Texto de leitura
★ ★ ★ ★

Beatriz Milhazes: caleidoscópio na avenida Paulista
A artista brasileira viva mais valorizada do mundo está sendo celebrada em São Paulo com uma retrospectiva abrangente do seu trabalho. Duas instituições de arte na Avenida Paulista unem-se nesta colaboração inédita para apresentar 170 obras produzidas por Beatriz Milhazes nos últimos 30 anos, entre pinturas, desenhos e esculturas, no MASP, e colagens, gravuras e acrílicas, no Itaú Cultural. Reconhecida por suas composições precisas, complexas e vibrantes, as criações da artista plástica são disputadas no mercado internacional e atingem valores da ordem dos milhões de dólares.
A simpatia da artista não surpreende. Uma vez que se conhece o trabalho colorido, cheio de referências da nossa brasilidade e com muita alegria, não se espera menos do que uma criadora sorridente e acessível, com um charmoso sotaque carioca. No ateliê na sua cidade natal, o Rio de Janeiro, cercada pela exuberância da mata próxima, Beatriz cria telas que enchem os olhos desde que estudou na Escola de Artes Visuais do Parque Lage, na década de 1980. Atualmente, o seu trabalho se encontra em instituições artísticas em Paris, Madri, Nova York, Londres e Tóquio. Emprestadas de coleções particulares, é um privilégio para o grande público ter a oportunidade de contemplar de perto cada uma das suas obras de grande apelo cromático – verdadeiras poesias visuais.

★ ★ ★ ★

Tarefas a realizar
A) Transcreva do texto sobre Beatriz Milhazes o trecho que começa com as palavras que contêm "A simpatia da" e termina em "verdadeiras poesias visuais.".
B) Escreva a continuação do texto sobre Beatriz Milhazes a partir do ponto em que ele termina.

Dados fornecidos

★ ★ ★ ★

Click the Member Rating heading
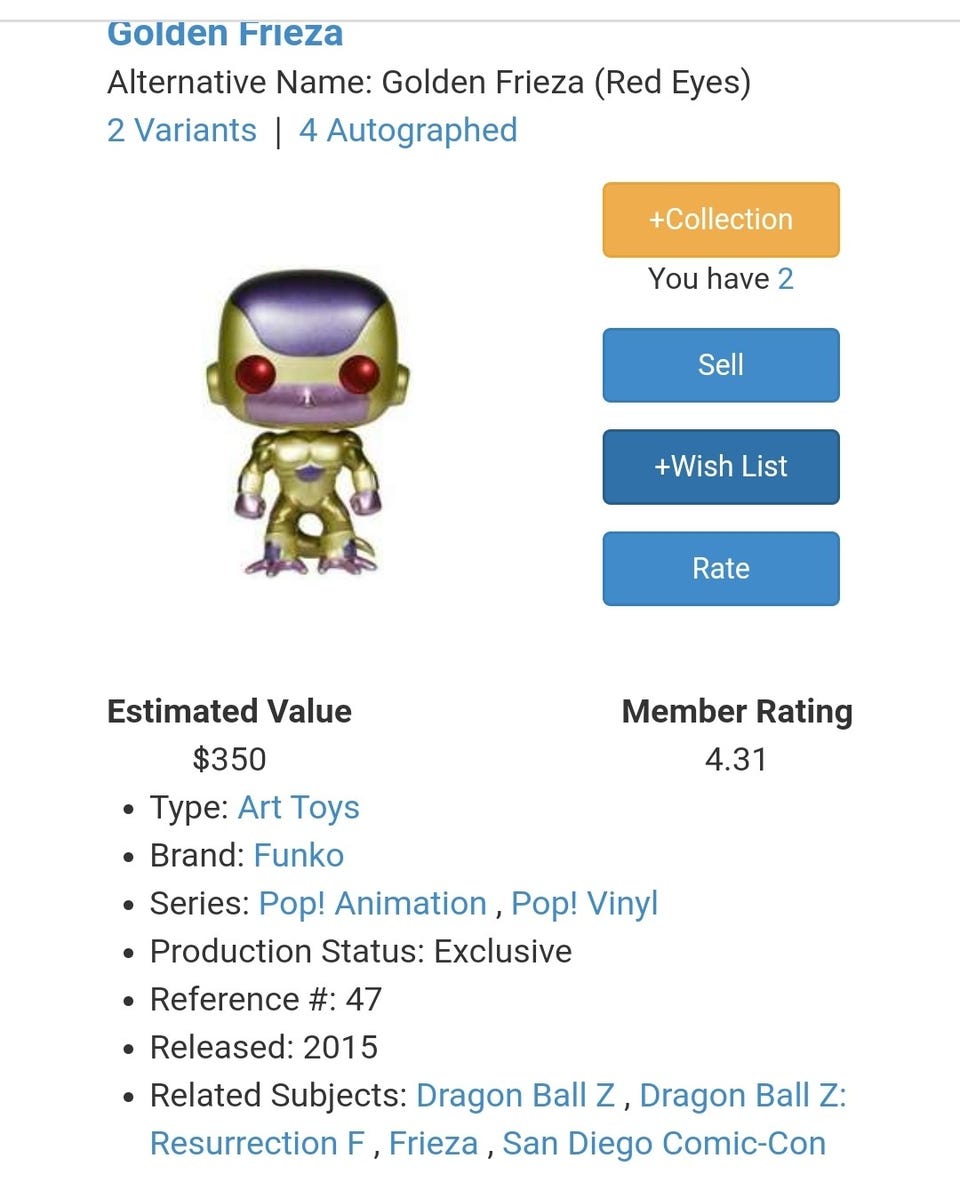 [x=737, y=712]
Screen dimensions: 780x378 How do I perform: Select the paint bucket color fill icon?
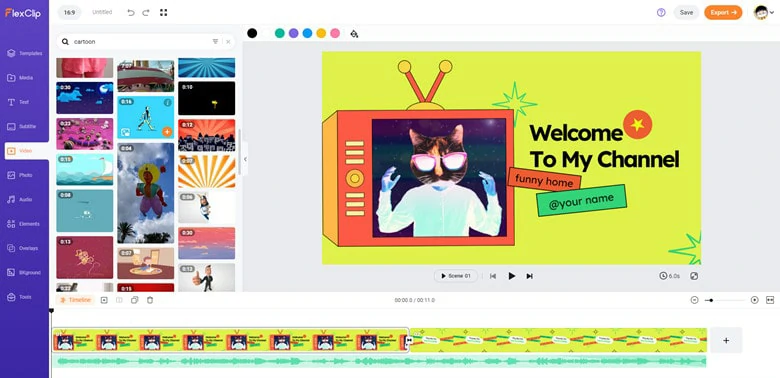(x=354, y=33)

★ ★ ★ ★

Resultados por tarefa
A)
A simpatia da artista não surpreende. Uma vez que se conhece o trabalho colorido, cheio de referências da nossa brasilidade e com muita alegria, não se espera menos do que uma criadora sorridente e acessível, com um charmoso sotaque carioca. No ateliê na sua cidade natal, o Rio de Janeiro, cercada pela exuberância da mata próxima, Beatriz cria telas que enchem os olhos desde que estudou na Escola de Artes Visuais do Parque Lage, na década de 1980. Atualmente, o seu trabalho se encontra em instituições artísticas em Paris, Madri, Nova York, Londres e Tóquio. Emprestadas de coleções particulares, é um privilégio para o grande público ter a oportunidade de contemplar de perto cada uma das suas obras de grande apelo cromático – verdadeiras poesias visuais.

B)
Você é a artista brasileira mais reconhecida da atualidade. Ao mesmo tempo que isso é uma honra, seria também um peso?
Eu não recebo isso com negatividade. Eu acho que o fato que me ajudou muito é que tudo veio gradualmente e linear, pois eu sempre tive um crescimento – tanto da obra, do próprio conhecimento da minha linguagem, quanto uma evolução de carreira e de reconhecimento. Os anos 80 foram o meu início como artista jovem e foi nos anos 90 quando eu comecei a ficar mais conhecida aqui no Brasil. E paralelo a isso foi também o meu início de carreira internacional. Eu acho que eu tive tempo para fazer todo esse processo de mudança e resguardar a qualidade do meu trabalho e da relação do ateliê com o meu processo. E finalmente estabelecer uma posição dentro do cenário internacional das artes plásticas e brasileiro, claro. O Brasil hoje faz parte do mundo (das artes), o que é muito interessante, porque quando eu comecei a minha carreira internacional nos anos 90, o país ainda estava muito deslocado dentro desse interesse estrangeiro. E eu acho que foi exatamente o momento quando tudo começou a abrir e incluir países como o nosso, dentro de uma cena mais abrangente. Isso ajudou o olhar sobre a minha obra.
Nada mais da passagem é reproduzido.